BEGIN TEXT SEGMENT

The Implant: After I tried the patch, I moved onto the implant. The Implant (AKA Nexplanon) is a tiny rod (think match stick size) that is inserted underneath the skin on the inside of your arm [3]. Once inserted, the Nexplanon releases progesterone, a naturally occurring hormone, into your body which thicken cervical mucus, stop ovulation, and prevent pregnancy. This method is highly effective (99%), requires low maintenance, and is approved for 5 years. As Planned Parenthood likes to say, it is a “set it and forget it” method of birth control. I loved that the Nexplanon was easy to use. The insertion process was super straight forward and pain free, save the pinch of the numbing medication. My problem came when I got my period. For 9 months straight. Nightmare, right? So I went to a gynecologist (BTW, gynecologists rock! Go see one!) and she recommended I take out the implant and try an IUD. The removal process was just as easy and pain free as the insertion.

END TEXT SEGMENT
BEGIN DATA PROVIDED

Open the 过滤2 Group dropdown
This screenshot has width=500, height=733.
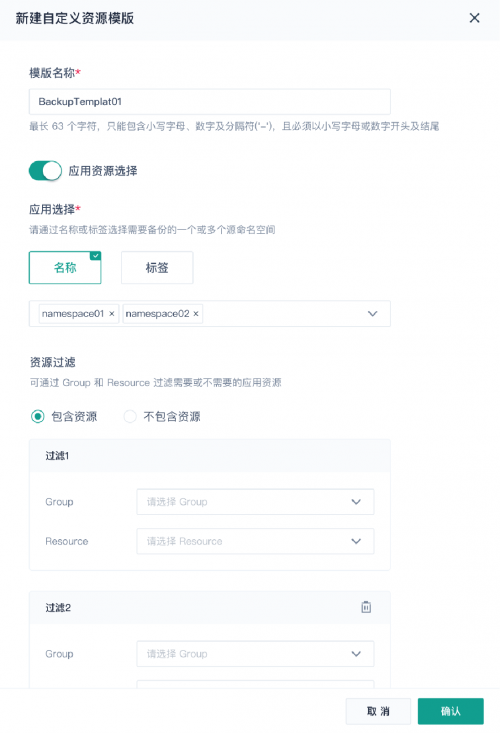(x=255, y=654)
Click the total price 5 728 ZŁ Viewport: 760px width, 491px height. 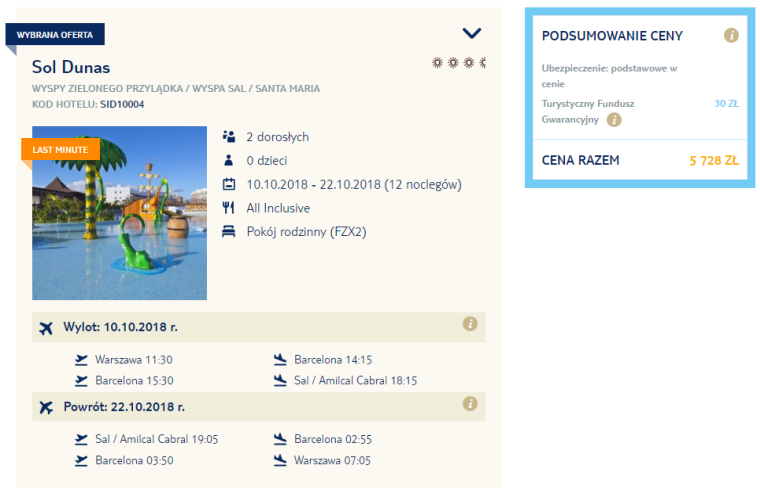click(713, 160)
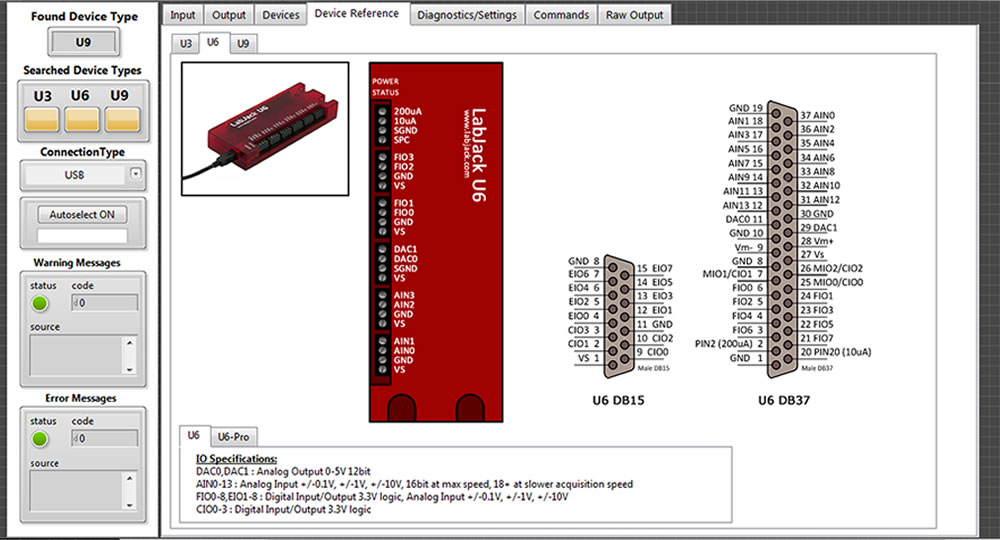Image resolution: width=1000 pixels, height=540 pixels.
Task: Click the LabJack U6 device photo
Action: (x=265, y=129)
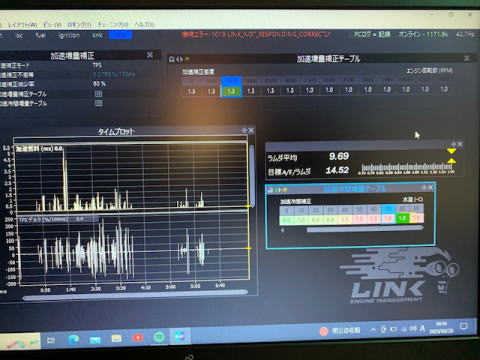Open the 加速増量補正テーブル grid icon in settings list
The height and width of the screenshot is (360, 480).
98,94
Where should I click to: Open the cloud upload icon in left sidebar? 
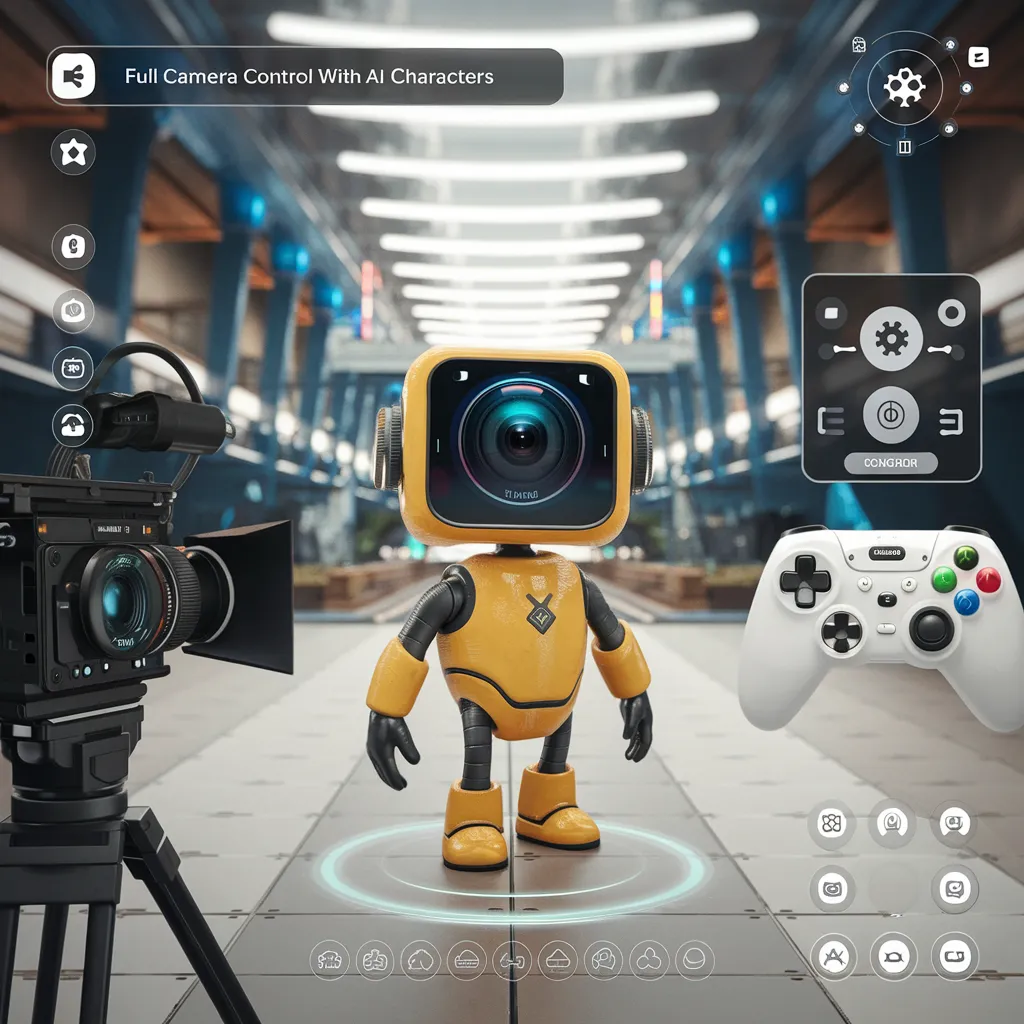[x=73, y=424]
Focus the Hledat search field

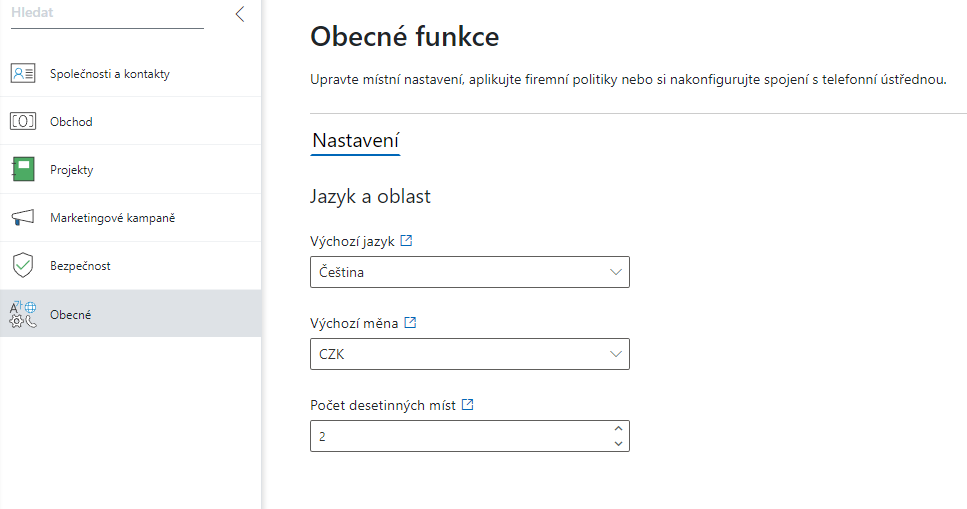tap(107, 13)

END DATA PROVIDED

**LIST OF TASKS:**
**A.** In the passage about the birth control implant, how many years is Nexplanon approved for?
**B.** Can you carry the passage about the birth control implant forward from its last sentence?
The records have no role here.

**ANSWERS IN ORDER:**
**A.** Nexplanon is approved for 5 years.

**B.**
Unsplash

The IUD: There are two major kinds of IUD, copper or hormonal [4]. No matter what type, they are both structured like little Ts and are inserted into the uterus via the cervix using a small insertion device. Copper IUDs are approved to last 12 years. Hormonal IUDs, which contain progesterone (the same hormone as the implant), last anywhere from 3-7 years depending on the brand. Both types of IUDs prevent the sperm from getting to the egg and therefore prevent pregnancy. The copper IUD deters sperm because sperm simply does not like copper. Hormonal IUDs are a little more complication and prevents pregnancy in two ways. One way they do this is by thickening the cervical mucus which traps sperm and prevents it from getting to the egg, and the other is by preventing an egg from being released from the ovaries (i.e. preventing ovulation). The IUD is also considered a “set it and forget it” method and is highly effective (99% effective). I received the hormonal IUD called Mirena. I’ve had my IUD for 6 months now and I love it! I won’t lie, the insertion was very cramp-y but my gynecologist walked me through every step, and once in place, my IUD has been the best method yet.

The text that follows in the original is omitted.